We rumbled down a dark road, only our headlights cutting a swath through the shadows. The silent radio display cast a reddish haze on Tyler's face, sinking his eyes into deep, dark hallows. I squeezed his hand and he took a deep breath, one long enough to fill all the recesses of his lungs.

"I thought they had finally put everything behind them. They haven't fought in almost two years—at least not while I was around to hear it."

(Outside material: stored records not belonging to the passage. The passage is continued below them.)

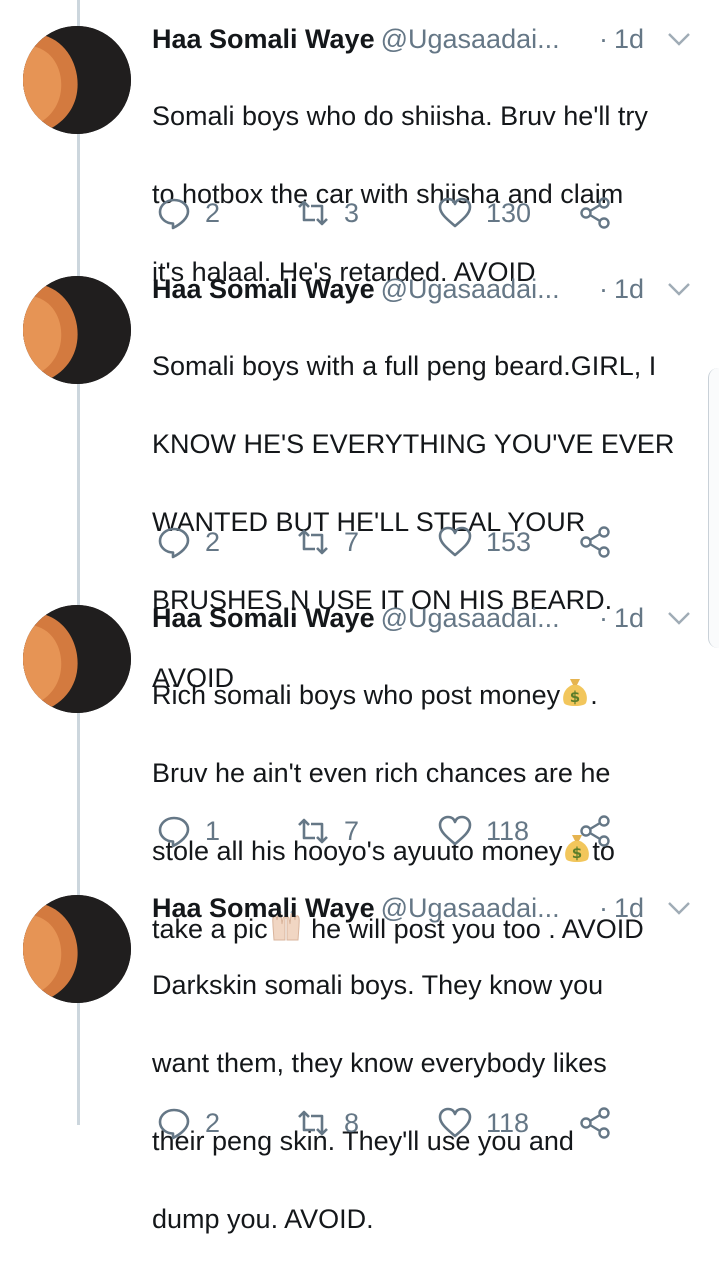 The width and height of the screenshot is (719, 1278). Describe the element at coordinates (380, 1063) in the screenshot. I see `tweet-line: want them, they know everybody likes` at that location.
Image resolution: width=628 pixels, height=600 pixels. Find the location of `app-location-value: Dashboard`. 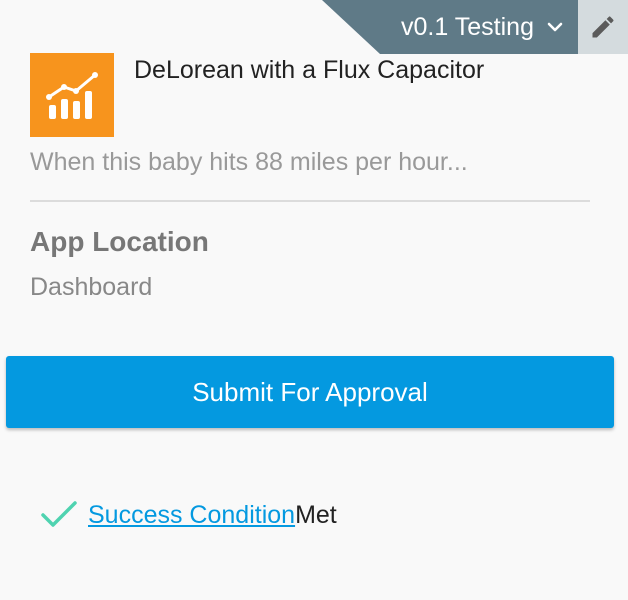

app-location-value: Dashboard is located at coordinates (92, 287).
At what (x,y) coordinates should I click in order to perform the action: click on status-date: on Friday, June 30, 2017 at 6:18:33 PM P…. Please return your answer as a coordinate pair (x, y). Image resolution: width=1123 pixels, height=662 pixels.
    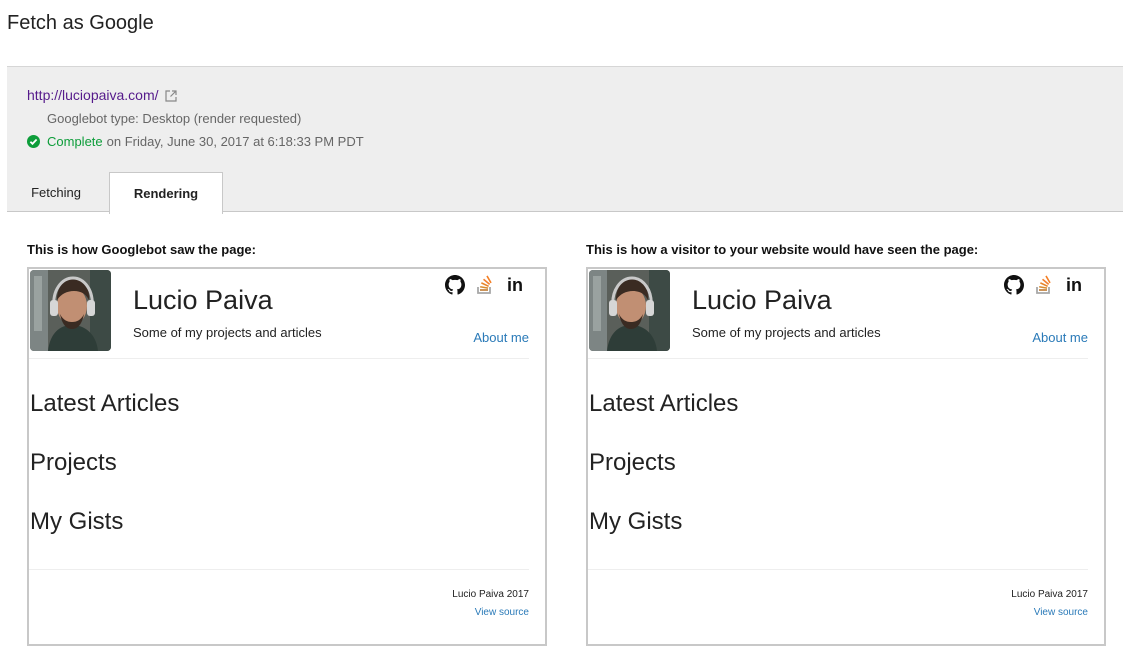
    Looking at the image, I should click on (235, 142).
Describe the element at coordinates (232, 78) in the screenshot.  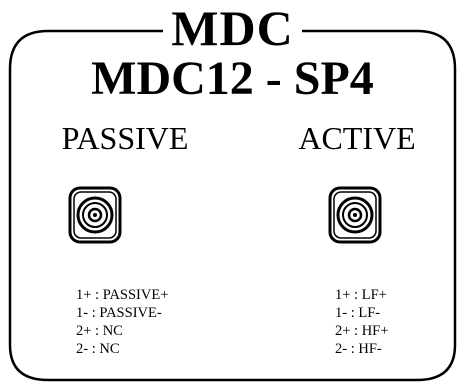
I see `model-name: MDC12 - SP4` at that location.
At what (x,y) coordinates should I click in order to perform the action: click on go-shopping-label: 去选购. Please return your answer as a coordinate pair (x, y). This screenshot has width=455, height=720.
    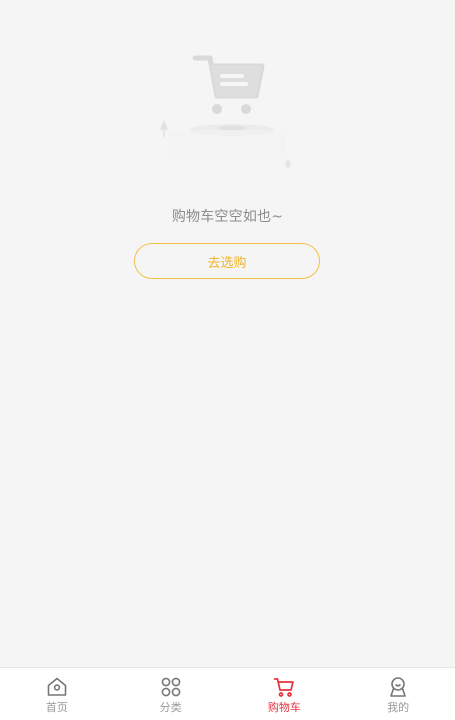
    Looking at the image, I should click on (227, 263).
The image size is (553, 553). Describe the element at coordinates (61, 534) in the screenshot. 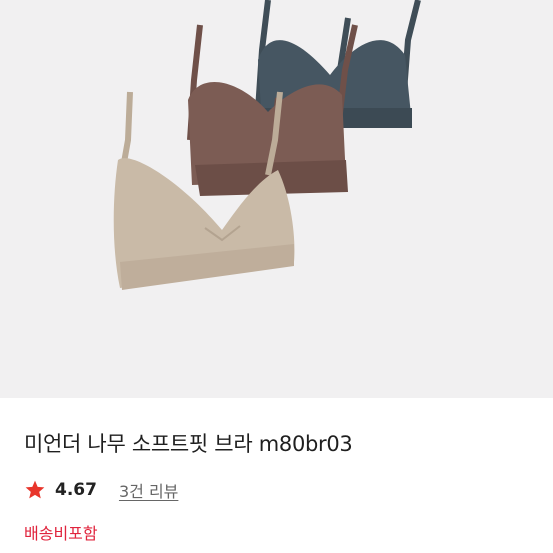

I see `shipping-included-label: 배송비포함` at that location.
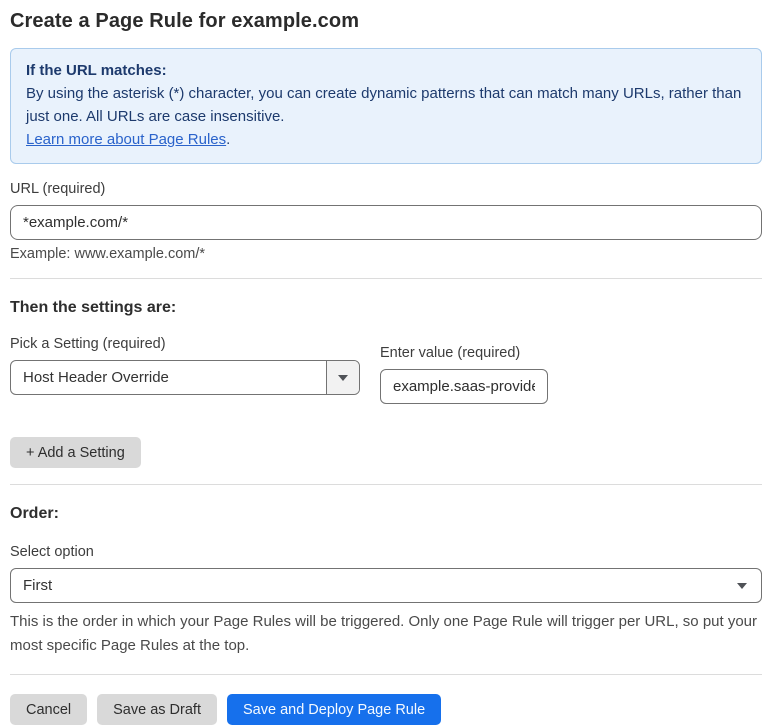 Image resolution: width=772 pixels, height=725 pixels. What do you see at coordinates (58, 189) in the screenshot?
I see `url-label: URL (required)` at bounding box center [58, 189].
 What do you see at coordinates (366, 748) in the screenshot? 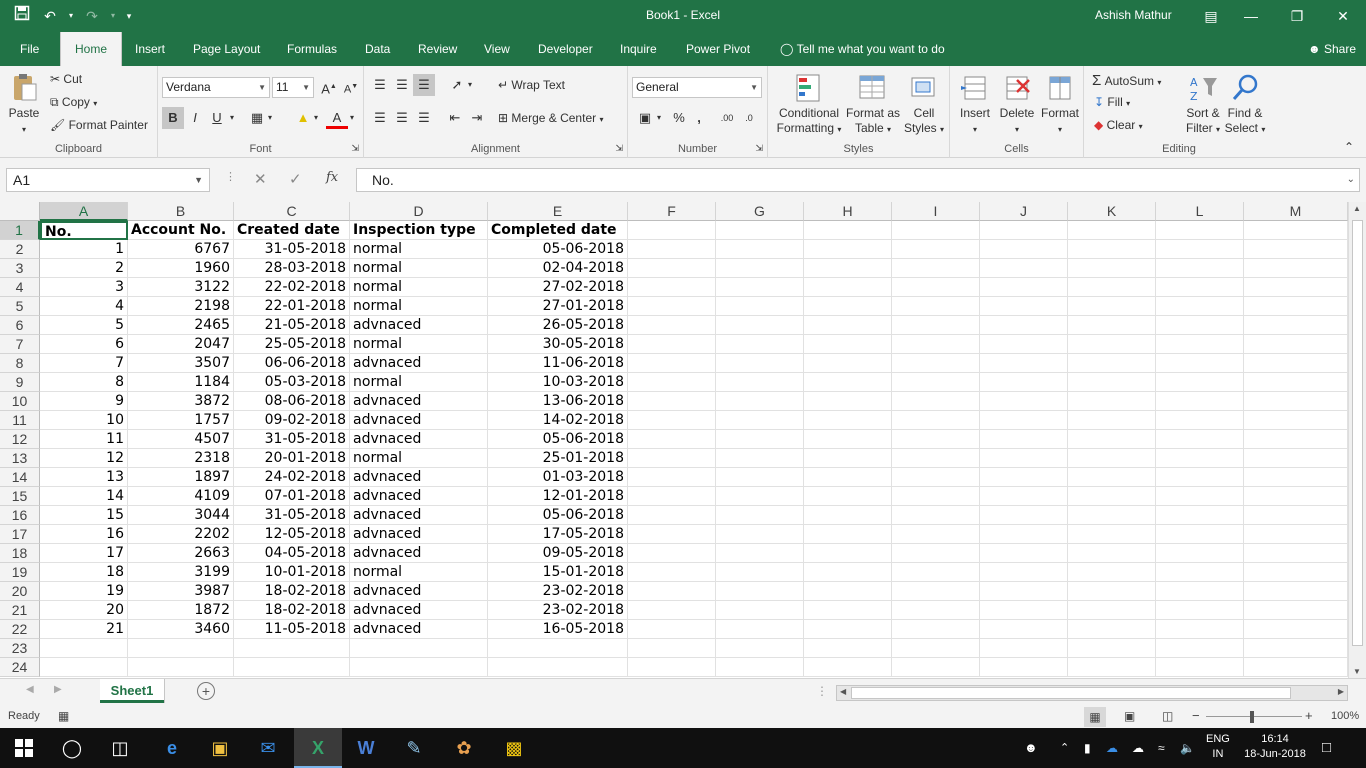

I stared straight ahead, concentrating on the point where the headlights were swallowed by the murky night. "Mia must have been close with your family."

There it was again, that strange thread of jealousy of a girl dead and gone. Saying her name felt wrong, like a curse word, sticky and forbidden. But I've never had trouble swearing. This felt worse, as though it was taboo, as though saying her name aloud was bad luck.

"It was hard on all of us," said Tyler. "And I didn't handle it well. It put a lot of strain on my family."

I didn't want to talk about Mia, didn't want to feel this great chasm between us where the memories and ghosts of our dead friends linked us with a bridge made of smoke. A bridge we could see but couldn't cross.

"Were you—were you with her when she died?" I asked. I felt rather than saw him flinch.

"No," he said. "She died alone." I was thrown off by the sudden harshness in his voice, like every syllable had barbed wire wrapped around it.

"Tyler, is there something—"

"Shit!"

I jerked forward hard as he slammed on the breaks. On instinct I threw my hands out and my fists collided with the front of the car, knuckles stinging as they connected with the hard plastic. Screeching filled my ears, an endless shriek of rubber and asphalt. The seatbelt knifed into my chest and I cried out, my voice rivaling that of the skidding tires.

Just as quickly as it started it was over.

Air shuddered in and out of my body and there were tears flowing freely down my cheeks. Frozen in the beam of the headlights was an enormous deer. Huge dark eyes stared impassively at us and then, with a flick of its tail, it bounded away. Mist swirled in the headlights where it had been.

I dropped my hands, rubbing my sweat-slicked palms up and down my jeaned thighs, shaking from head to toe. I couldn't seem to get enough air. Color danced along the edge of my vision. Everything seemed to be in working order, but it felt like I was having a heart attack. I hadn't even noticed that Tyler had thrown his arm across my chest to try and hold me in place.